Part of a data file:
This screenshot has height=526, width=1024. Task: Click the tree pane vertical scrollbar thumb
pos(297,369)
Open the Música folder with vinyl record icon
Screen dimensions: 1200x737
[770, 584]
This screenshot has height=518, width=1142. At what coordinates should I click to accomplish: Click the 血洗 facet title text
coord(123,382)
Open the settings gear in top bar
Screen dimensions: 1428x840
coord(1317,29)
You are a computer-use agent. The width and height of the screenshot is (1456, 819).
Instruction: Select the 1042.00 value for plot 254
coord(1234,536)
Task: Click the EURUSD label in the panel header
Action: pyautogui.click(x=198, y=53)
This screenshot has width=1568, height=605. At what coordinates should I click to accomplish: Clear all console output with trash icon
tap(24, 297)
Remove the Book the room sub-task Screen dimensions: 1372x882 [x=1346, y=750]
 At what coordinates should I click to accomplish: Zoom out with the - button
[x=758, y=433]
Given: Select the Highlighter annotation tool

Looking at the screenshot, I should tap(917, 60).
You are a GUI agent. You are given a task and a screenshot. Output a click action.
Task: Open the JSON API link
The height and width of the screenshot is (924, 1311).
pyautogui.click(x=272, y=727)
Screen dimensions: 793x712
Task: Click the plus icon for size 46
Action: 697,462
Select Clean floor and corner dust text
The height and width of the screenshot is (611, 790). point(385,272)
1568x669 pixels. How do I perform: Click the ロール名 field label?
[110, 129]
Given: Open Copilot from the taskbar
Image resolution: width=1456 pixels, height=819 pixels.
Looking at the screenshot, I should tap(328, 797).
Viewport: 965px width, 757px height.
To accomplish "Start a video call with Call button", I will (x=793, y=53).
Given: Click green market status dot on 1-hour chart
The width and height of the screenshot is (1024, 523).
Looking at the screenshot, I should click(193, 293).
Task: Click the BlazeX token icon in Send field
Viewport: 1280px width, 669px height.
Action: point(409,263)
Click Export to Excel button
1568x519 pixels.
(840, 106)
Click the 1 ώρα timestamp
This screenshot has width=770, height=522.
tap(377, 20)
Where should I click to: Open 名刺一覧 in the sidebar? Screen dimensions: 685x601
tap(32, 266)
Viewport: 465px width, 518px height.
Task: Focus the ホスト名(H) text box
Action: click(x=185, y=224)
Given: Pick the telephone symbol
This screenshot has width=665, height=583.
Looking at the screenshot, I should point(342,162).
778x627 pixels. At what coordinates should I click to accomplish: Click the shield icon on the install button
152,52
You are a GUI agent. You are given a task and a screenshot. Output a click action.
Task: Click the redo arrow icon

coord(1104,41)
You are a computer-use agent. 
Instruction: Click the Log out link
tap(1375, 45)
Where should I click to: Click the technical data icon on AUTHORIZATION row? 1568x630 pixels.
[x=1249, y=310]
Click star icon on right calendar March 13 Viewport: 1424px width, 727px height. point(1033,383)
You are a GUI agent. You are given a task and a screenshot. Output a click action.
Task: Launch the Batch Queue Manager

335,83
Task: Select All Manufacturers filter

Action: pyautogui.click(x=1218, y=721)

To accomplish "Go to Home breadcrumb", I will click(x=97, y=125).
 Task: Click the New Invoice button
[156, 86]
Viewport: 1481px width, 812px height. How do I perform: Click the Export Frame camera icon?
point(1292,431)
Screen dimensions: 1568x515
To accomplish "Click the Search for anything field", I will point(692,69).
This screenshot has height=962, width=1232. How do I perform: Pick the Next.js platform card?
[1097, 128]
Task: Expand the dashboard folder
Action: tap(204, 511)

_What you are asked to do_. Lay out the material above as a JSON list of strings, with one string for each line and blank lines left out.

_Exercise solution_.
[
  "This screenshot has height=526, width=1024. Task: Click the tree pane vertical scrollbar thumb",
  "pos(297,369)",
  "Open the Música folder with vinyl record icon",
  "Screen dimensions: 1200x737",
  "[770, 584]",
  "This screenshot has height=518, width=1142. At what coordinates should I click to accomplish: Click the 血洗 facet title text",
  "coord(123,382)",
  "Open the settings gear in top bar",
  "Screen dimensions: 1428x840",
  "coord(1317,29)",
  "You are a computer-use agent. The width and height of the screenshot is (1456, 819).",
  "Instruction: Select the 1042.00 value for plot 254",
  "coord(1234,536)",
  "Task: Click the EURUSD label in the panel header",
  "Action: pyautogui.click(x=198, y=53)",
  "This screenshot has width=1568, height=605. At what coordinates should I click to accomplish: Clear all console output with trash icon",
  "tap(24, 297)",
  "Remove the Book the room sub-task Screen dimensions: 1372x882 [x=1346, y=750]",
  " At what coordinates should I click to accomplish: Zoom out with the - button",
  "[x=758, y=433]",
  "Given: Select the Highlighter annotation tool",
  "Looking at the screenshot, I should tap(917, 60).",
  "You are a GUI agent. You are given a task and a screenshot. Output a click action.",
  "Task: Open the JSON API link",
  "The height and width of the screenshot is (924, 1311).",
  "pyautogui.click(x=272, y=727)",
  "Screen dimensions: 793x712",
  "Task: Click the plus icon for size 46",
  "Action: 697,462",
  "Select Clean floor and corner dust text",
  "The height and width of the screenshot is (611, 790). point(385,272)",
  "1568x669 pixels. How do I perform: Click the ロール名 field label?",
  "[110, 129]",
  "Given: Open Copilot from the taskbar",
  "Image resolution: width=1456 pixels, height=819 pixels.",
  "Looking at the screenshot, I should tap(328, 797).",
  "Viewport: 965px width, 757px height.",
  "To accomplish \"Start a video call with Call button\", I will (x=793, y=53).",
  "Given: Click green market status dot on 1-hour chart",
  "The width and height of the screenshot is (1024, 523).",
  "Looking at the screenshot, I should click(193, 293).",
  "Task: Click the BlazeX token icon in Send field",
  "Viewport: 1280px width, 669px height.",
  "Action: point(409,263)",
  "Click Export to Excel button",
  "1568x519 pixels.",
  "(840, 106)",
  "Click the 1 ώρα timestamp",
  "This screenshot has width=770, height=522.",
  "tap(377, 20)",
  "Where should I click to: Open 名刺一覧 in the sidebar? Screen dimensions: 685x601",
  "tap(32, 266)",
  "Viewport: 465px width, 518px height.",
  "Task: Focus the ホスト名(H) text box",
  "Action: click(x=185, y=224)",
  "Given: Pick the telephone symbol",
  "This screenshot has width=665, height=583.",
  "Looking at the screenshot, I should point(342,162).",
  "778x627 pixels. At what coordinates should I click to accomplish: Click the shield icon on the install button",
  "152,52",
  "You are a GUI agent. You are given a task and a screenshot. Output a click action.",
  "Task: Click the redo arrow icon",
  "coord(1104,41)",
  "You are a computer-use agent. ",
  "Instruction: Click the Log out link",
  "tap(1375, 45)",
  "Where should I click to: Click the technical data icon on AUTHORIZATION row? 1568x630 pixels.",
  "[x=1249, y=310]",
  "Click star icon on right calendar March 13 Viewport: 1424px width, 727px height. point(1033,383)",
  "You are a GUI agent. You are given a task and a screenshot. Output a click action.",
  "Task: Launch the Batch Queue Manager",
  "335,83",
  "Task: Select All Manufacturers filter",
  "Action: pyautogui.click(x=1218, y=721)",
  "To accomplish \"Go to Home breadcrumb\", I will click(x=97, y=125).",
  " Task: Click the New Invoice button",
  "[156, 86]",
  "Viewport: 1481px width, 812px height. How do I perform: Click the Export Frame camera icon?",
  "point(1292,431)",
  "Screen dimensions: 1568x515",
  "To accomplish \"Click the Search for anything field\", I will point(692,69).",
  "This screenshot has height=962, width=1232. How do I perform: Pick the Next.js platform card?",
  "[1097, 128]",
  "Task: Expand the dashboard folder",
  "Action: tap(204, 511)"
]